**Set task 1**:
Decide whether each statement agrees with the court opinion below, answering yes or no and quoting the deciding words of the opinion: (a) The European Union adopted Regulation No. 3254/91 on November 4, 1991. (b) The court grants the plaintiff's request for injunctive relief. (c) The EU import ban took effect in 1991.
**Set task 2**:
In the court opinion below, who appeared for the defendants?
**Set task 3**:
Return the passage of the court opinion below from "May 17, 1996." to "DC, for Defendants.", copied word for word.

**Document**:
·····

PETA v. Barshefsky, 925 F. Supp. 844 (D.D.C. 1996)

US District Court for the District of Columbia - 925 F. Supp. 844 (D.D.C. 1996)
May 17, 1996

925 F. Supp. 844 (1996)

PEOPLE FOR the ETHICAL TREATMENT OF ANIMALS, INC., Plaintiff,
v.
Charlene BARSHEFSKY, Acting U.S. Trade Representative, et al., Defendants.

No. CA-96-1013.

United States District Court, D. Columbia.

May 17, 1996.

*845 John F. Cobau, Patton Boggs, L.L.P., Washington, DC, for Plaintiff.

Eric Goulian, U.S. Department of Justice, Civil Division, Washington, DC, for Defendants.

 
MEMORANDUM OPINION

URBINA, District Judge.

This matter comes before the court upon plaintiff's motion for a preliminary injunction and defendants' opposition. The issue before the court is whether a working group composed of experts from various countries that is seeking to develop international humane trapping standards is subject to the requirements of the Federal Advisory Committee Act, 5 U.S.C.App., §§ 1-14 (FACA). The court concludes that plaintiff has not demonstrated a substantial likelihood of succeeding on its claim that the working group was established or is utilized by a federal agency. *846 As a result, the court, for purposes of this motion, concludes that the working group is not subject to FACA. Accordingly, plaintiff's request for injunctive relief must be denied.

 
I. Background

On November 4, 1991, the European Union (EU) adopted Regulation No. 3254/91 which bars the use of leghold traps within the EU for certain animal species and prohibits the importation into the EU of pelts of animal species of the type caught in leghold traps unless the exporting country either prohibits the use of these traps or complies with an internationally agreed upon humane trapping standard. The EU banned the leghold traps to aid in the conservation of endangered species and to prevent the prolonged pain an animal suffers as a result of leghold traps. On January 1, 1997, the EU import ban is scheduled to become effective.

·····

**Data records**:
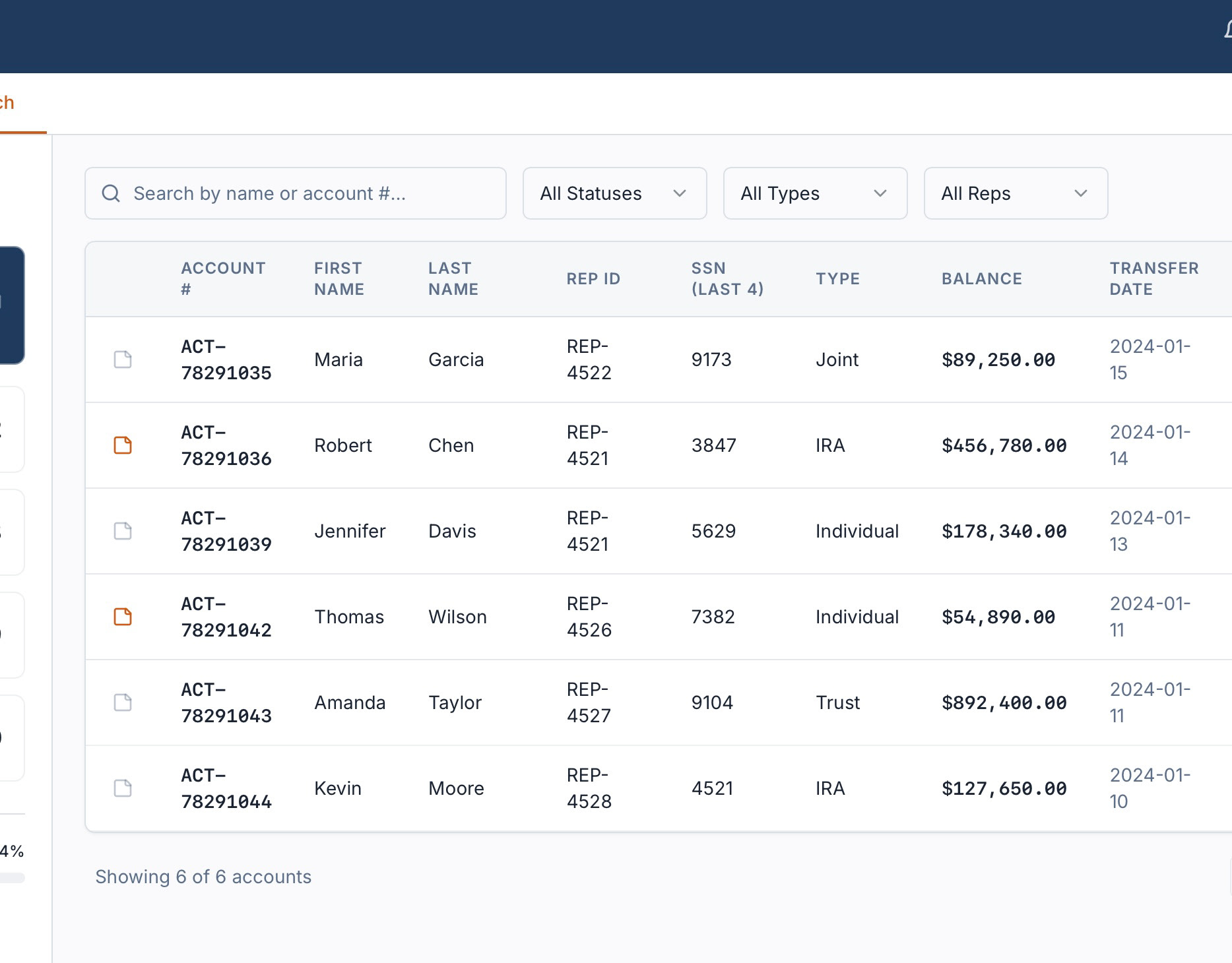Click the document icon for Jennifer Davis

tap(123, 531)
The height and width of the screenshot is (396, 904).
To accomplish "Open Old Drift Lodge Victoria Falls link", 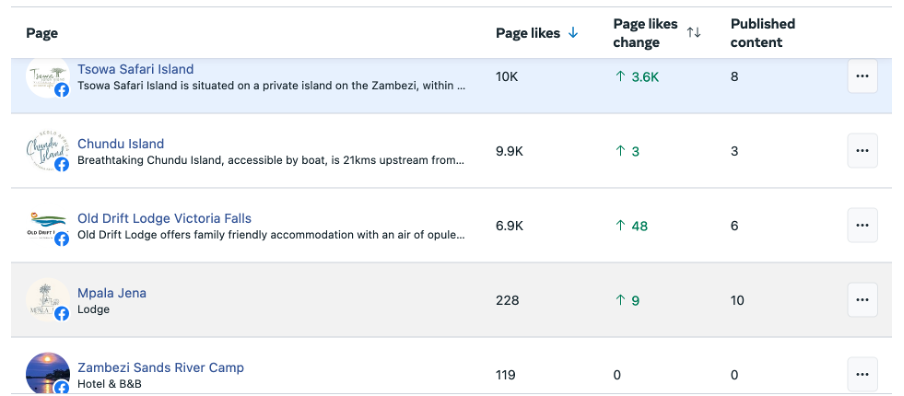I will (x=164, y=218).
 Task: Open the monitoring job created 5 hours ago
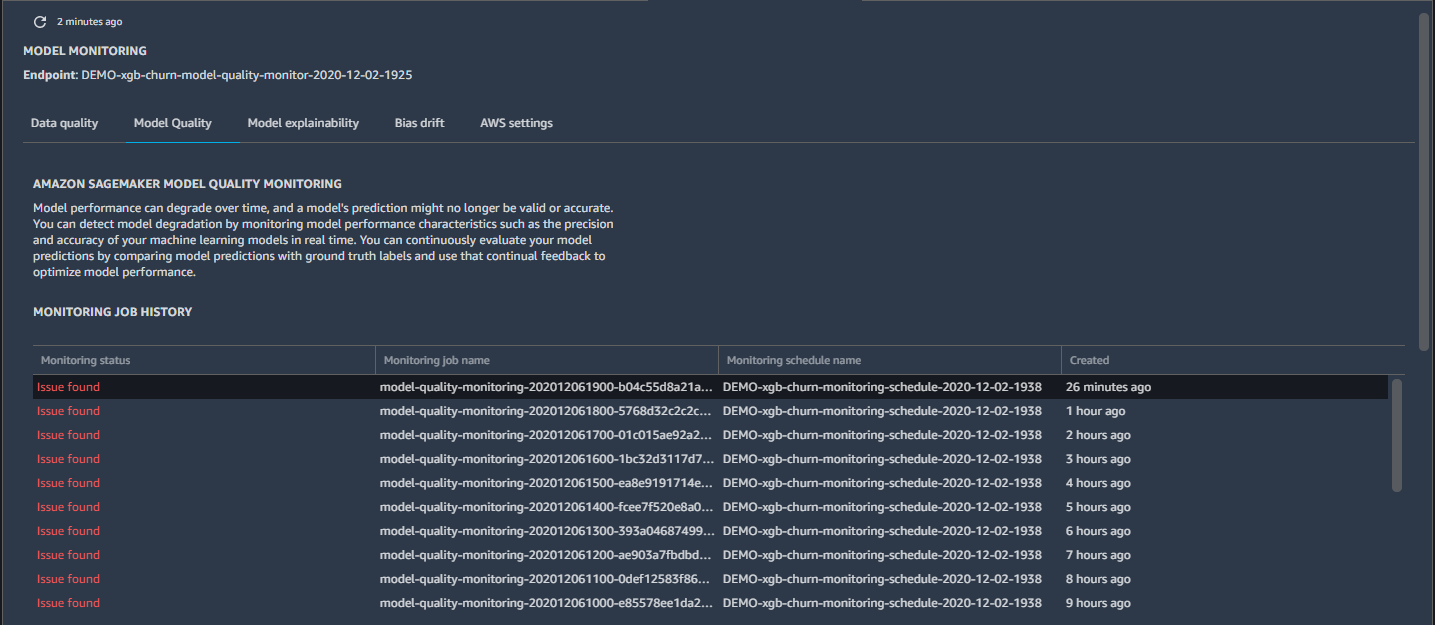tap(546, 506)
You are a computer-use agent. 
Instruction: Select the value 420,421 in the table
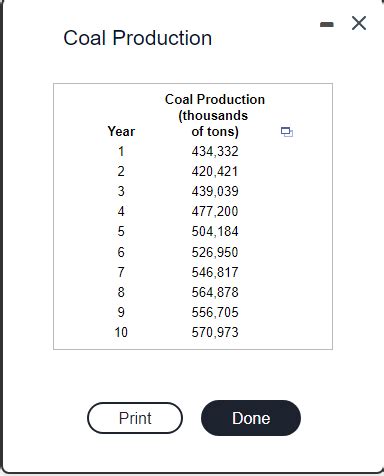click(215, 171)
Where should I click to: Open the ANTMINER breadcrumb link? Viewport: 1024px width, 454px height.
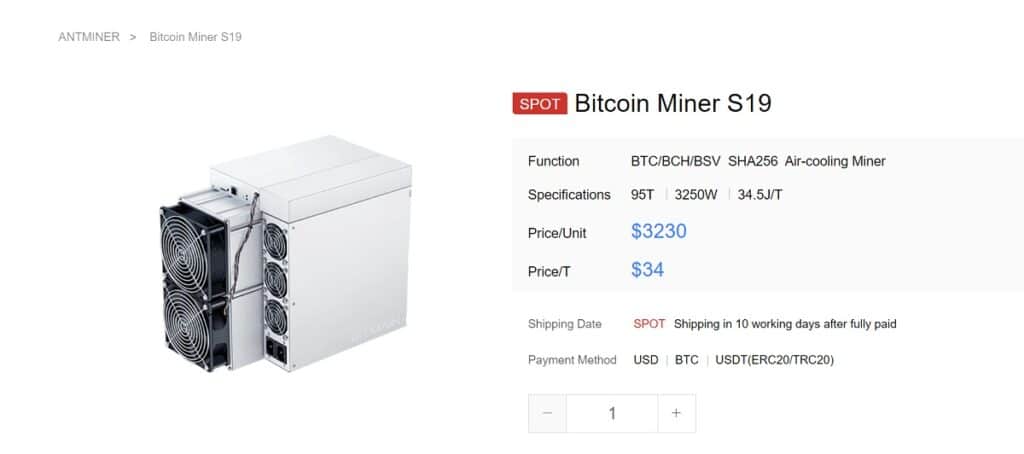88,37
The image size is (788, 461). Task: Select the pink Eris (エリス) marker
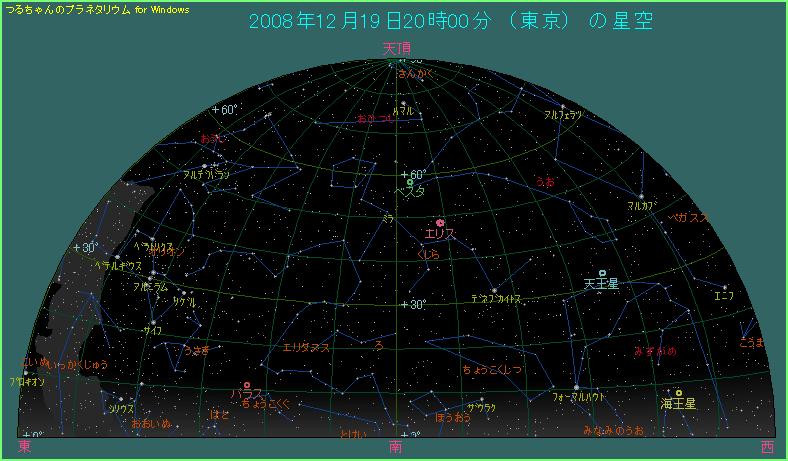tap(440, 222)
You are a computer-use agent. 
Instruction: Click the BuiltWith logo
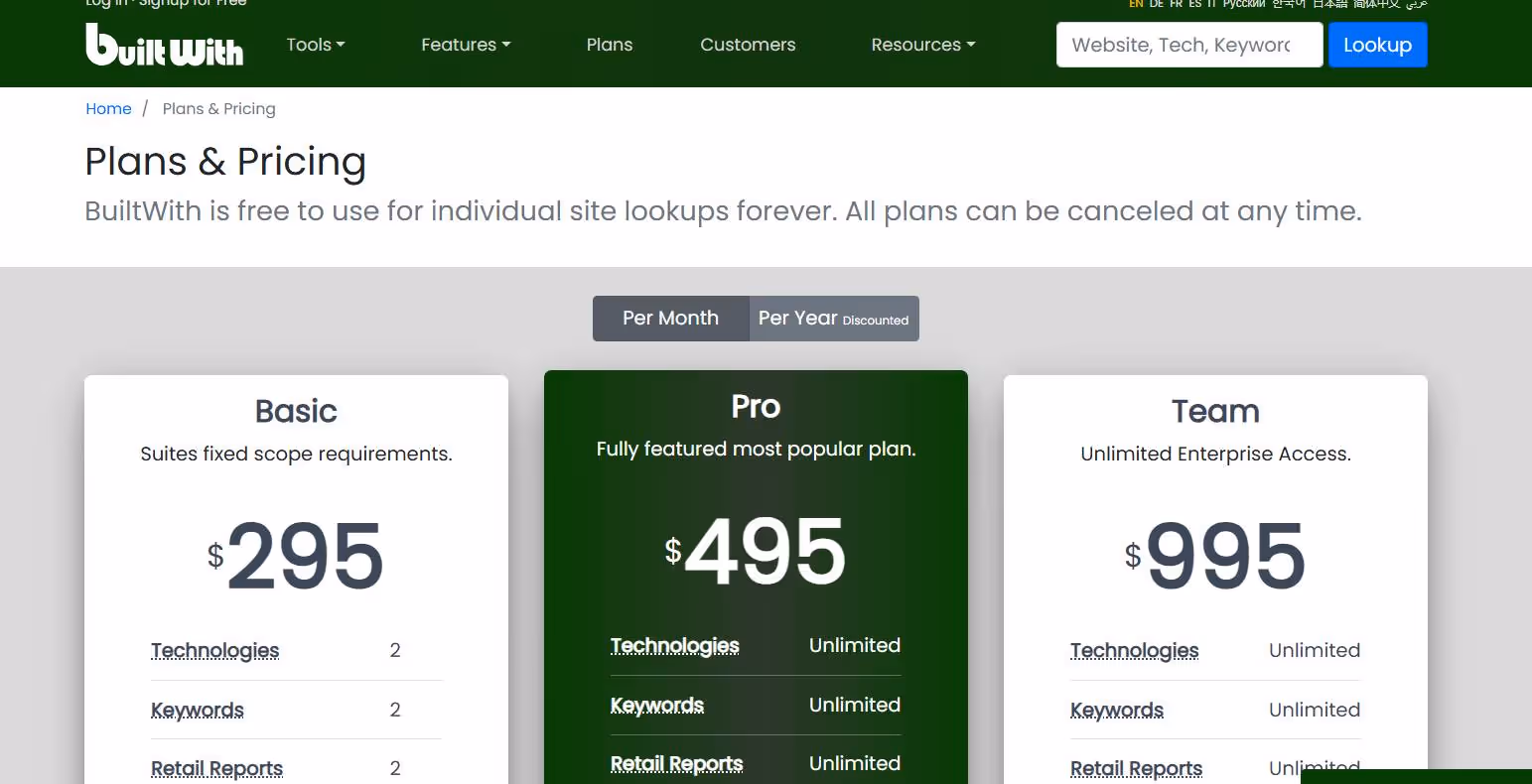coord(164,45)
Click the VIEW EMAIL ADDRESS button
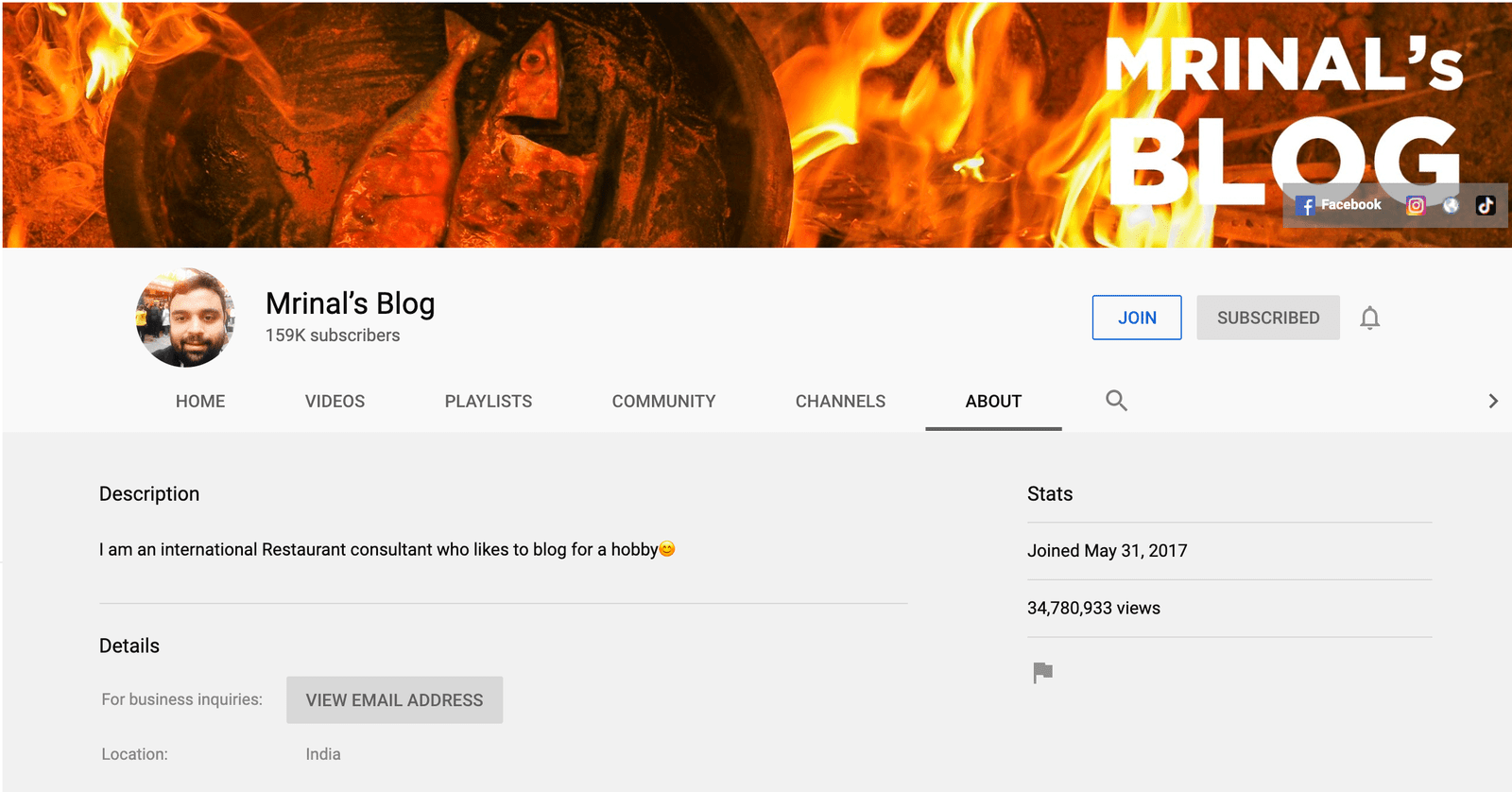Image resolution: width=1512 pixels, height=792 pixels. click(394, 700)
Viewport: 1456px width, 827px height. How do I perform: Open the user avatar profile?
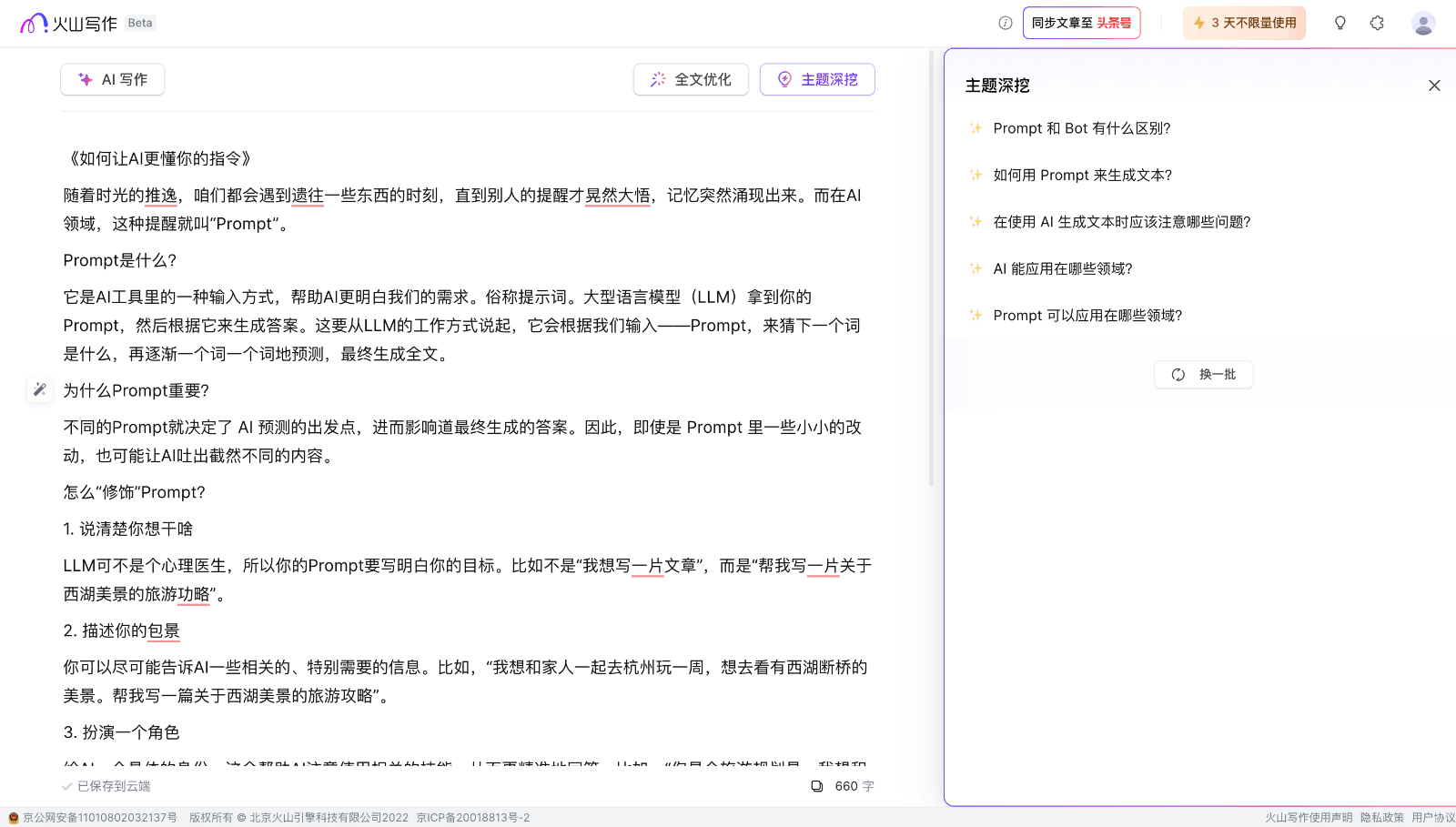[x=1422, y=23]
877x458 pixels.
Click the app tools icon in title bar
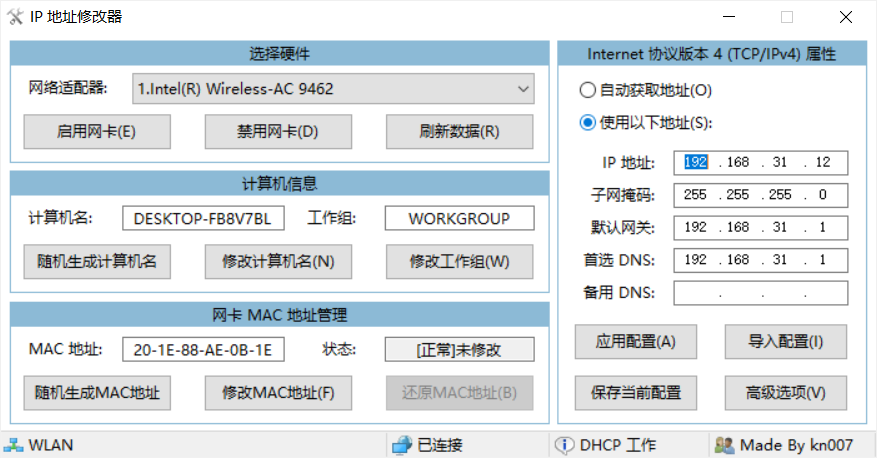click(15, 16)
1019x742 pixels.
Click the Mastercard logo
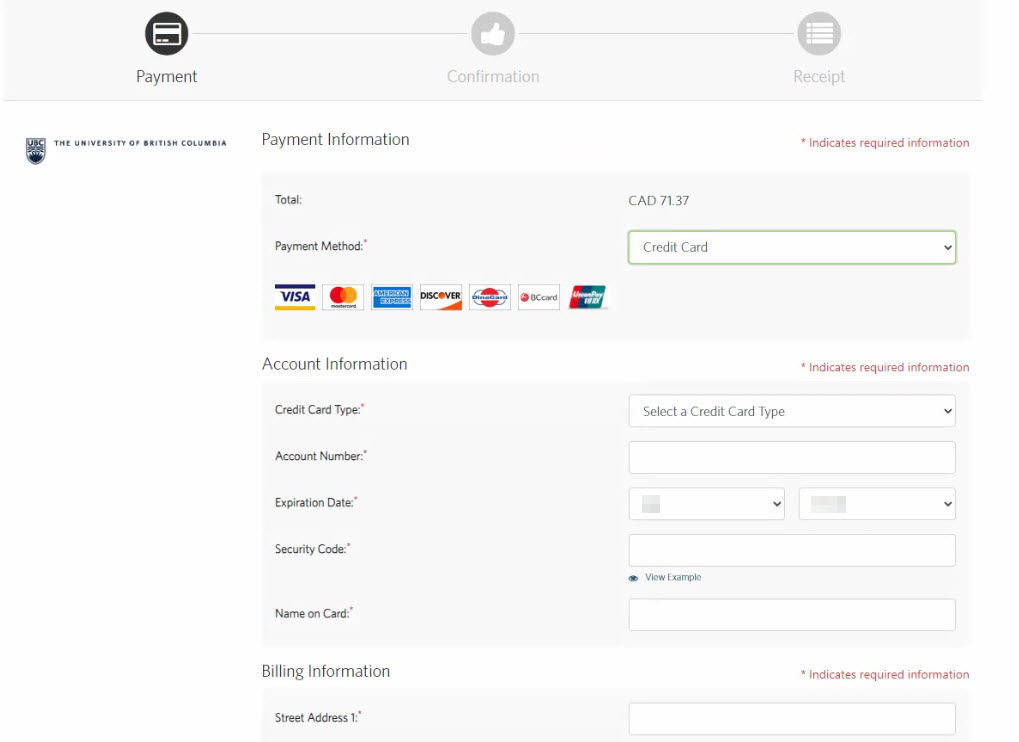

·····

**Full response 1**:
(a) Yes: "On November 4, 1991, the European Union (EU) adopted Regulation No. 3254/91"
(b) No: "Accordingly, plaintiff's request for injunctive relief must be denied."
(c) No: "On January 1, 1997, the EU import ban is scheduled to become effective."

**Full response 2**:
Eric Goulian, of the U.S. Department of Justice, Civil Division, Washington, DC.

**Full response 3**:
May 17, 1996.

*845 John F. Cobau, Patton Boggs, L.L.P., Washington, DC, for Plaintiff.

Eric Goulian, U.S. Department of Justice, Civil Division, Washington, DC, for Defendants.